= Roebuck Plains Station =

Pastoral lease in Western Australia

Roebuck Plains Station is a pastoral lease that is located close to the township of Broome in the Kimberley region of Western Australia. It is one of the closest pastoral leases to Broome.

Roebuck Plains is also the name of a roadhouse on the Great Northern Highway, just east of Broome.

The Plains in the name is associated with wetlands situated adjacent to Roebuck Bay.

==Description==
The station is located approximately 30 km east of Broome on a rich marine floodplain. It occupies an area of 2760 km2 and is able to support around 20,000 head of cattle. The property is a mixture of floodplains and sandy pindan country.

==History==
The traditional owners of the area are the Yawuru peoples.
The property was acquired and developed by the pearlers, Streeter and Company, to supply meat to Broome. A slaughterhouse was also established on the outskirts of town to process the cattle and sheep that were being raised on the property.

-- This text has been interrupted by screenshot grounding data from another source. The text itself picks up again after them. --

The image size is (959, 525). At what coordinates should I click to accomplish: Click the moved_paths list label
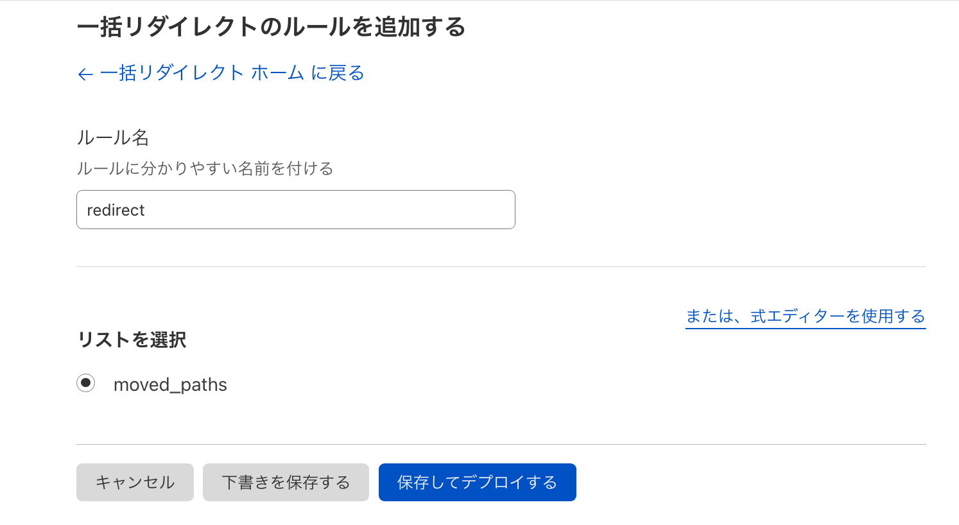170,384
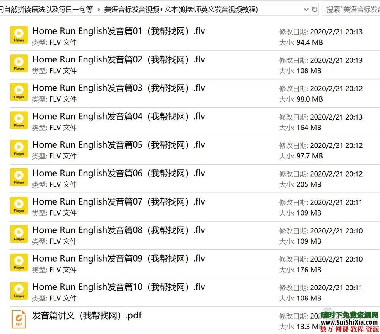Click the Player icon of 发音篇09
Screen dimensions: 380x334
[x=19, y=262]
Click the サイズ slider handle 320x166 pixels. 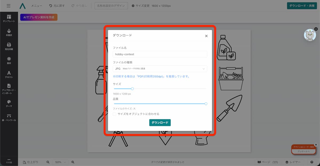132,89
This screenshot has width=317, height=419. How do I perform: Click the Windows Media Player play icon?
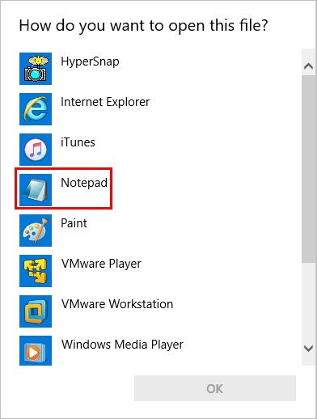click(36, 350)
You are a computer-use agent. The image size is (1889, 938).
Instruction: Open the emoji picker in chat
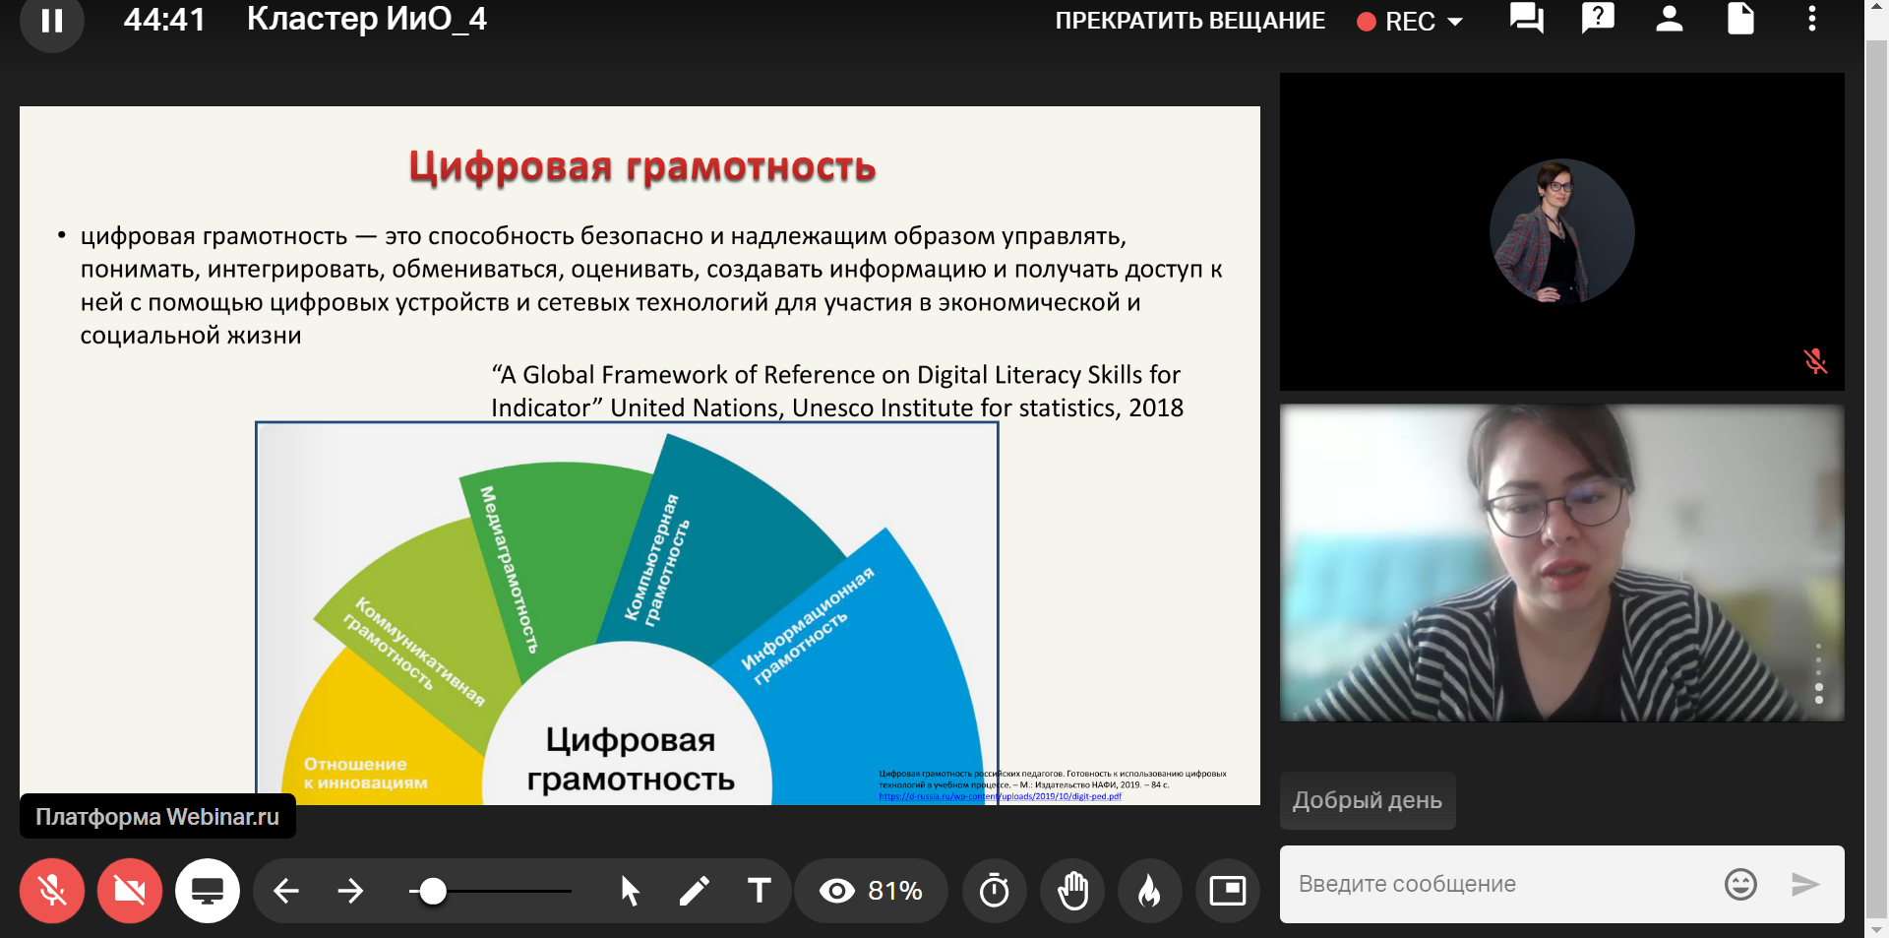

The homestead burnt down in 1949; the fire started from a defective kerosene refrigerator.

In 1953 the 2900 km2 station was acquired by the Harris family. It was stocked with 10,000 head of cattle at the time.

The Indigenous Land Corporation acquired Roebuck Plains Station in 1999, and in 2006 the Federal Court determined the station was the exclusive possession of the Yawuru under native title. In 2014 the ILC handed the lease over to the Nyamba Buru Yawuru Corporation. Pat Dodson, the chairman of the company, accepted the lease but handed management of the station back to the ILC. The property and the adjacent commercial cattle yards are worth around AUD15 million.
The plains are also subject to analysis of indigenous perceptions of the landscape.

In 2018, the property was flooded when it received 1625 mm of rain through the wet season, with half of it falling in one week in January. The 6,000 head of cattle had to be moved off the floodplains to higher ground. The cyclone that brought the rain also caused extensive damage to the property, with trees blown over, buildings damaged and fences washed away.